While the first three chapters focused on how policymakers and the press decided mixed-race individuals’ claims of being American, the fourth and final chapter examines allegations of un-American activity by mixed-race Americans. This chapter highlights Lucy Parsons, a leading anarchist activist who described her ancestry as Indian and Mexican (but not African). Parsons identified herself as an indigenous American, claiming that the “white capitalists” were the true foreigners. But US officials along with the mainstream media portrayed Parsons and other anarchists as non-white foreigners who threatened American ideology and territorial integrity. Despite Parson’s denial, reporters labeled her as being a Negro, which was part of a concerted effort to further marginalize anarchist activism.

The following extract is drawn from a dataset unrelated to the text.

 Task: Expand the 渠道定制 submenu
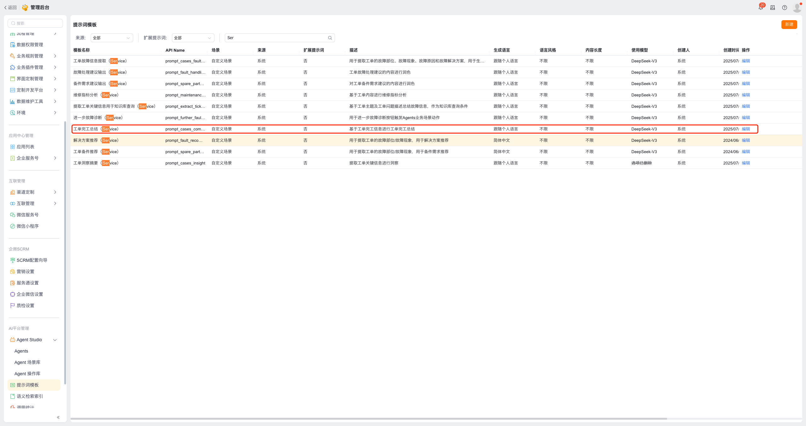[55, 192]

Of theoretical interest is the book’s challenge to Rogers Smith’s “multiple traditions” approach to American political culture. Whereas Smith suggests that racism has been rooted in a discrete, ascriptive/ethnonational tradition that has existed throughout US history alongside liberalism and republicanism, Basson argues that “racism was inherent in the full range of political discourses in the United States at the turn of the twentieth century” (p.180). Smith acknowledges the [*791] contradictions among liberalism, republicanism, and ascriptivism – particularly the clash between the egalitarian ideals of the first two philosophies and the bigotry of the third. In contrast, Basson exposes the racist contradictions that were internal to each of these three discourses. This is revealed by scrutinizing the discourses in practice at the local levels rather than merely analyzing “elite proclamations or the passage of abstract laws and policies” at the national level (p.180). Not surprisingly, Basson has less faith than Smith in the promise of the liberal conception of the nation.

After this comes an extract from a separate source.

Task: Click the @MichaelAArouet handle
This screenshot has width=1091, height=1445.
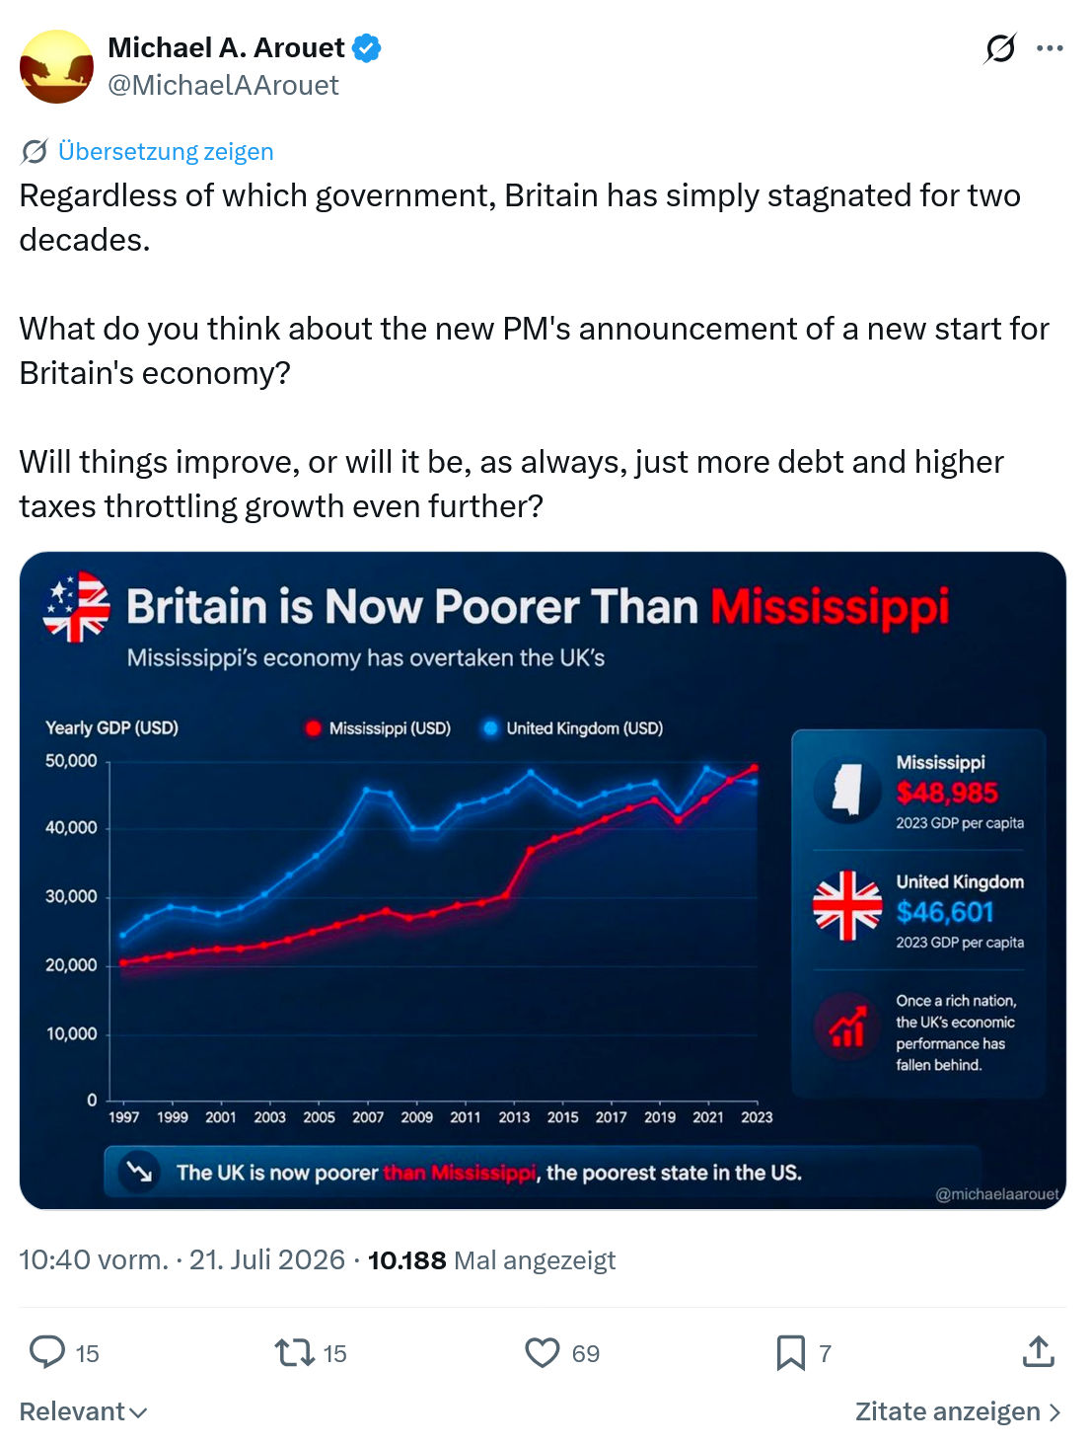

WHITE ENOUGH TO BE AN AMERICAN provides a rich, in-depth analysis of racism in the American nation and state. While the book’s audience may be limited by focus on four historical case studies at the social, political, and geographical margins, the theoretical and empirical contributions of this book extend far beyond the narrow period and cases being examined. That said, the book could have benefited from further elaboration on the impact this historical legacy of race mixing has had on the racial order today. Basson’s book would be an excellent addition to upper-level and graduate courses on race/ethnicity and the law, American political development and political culture, socio-legal studies, American Indian studies, and whiteness studies.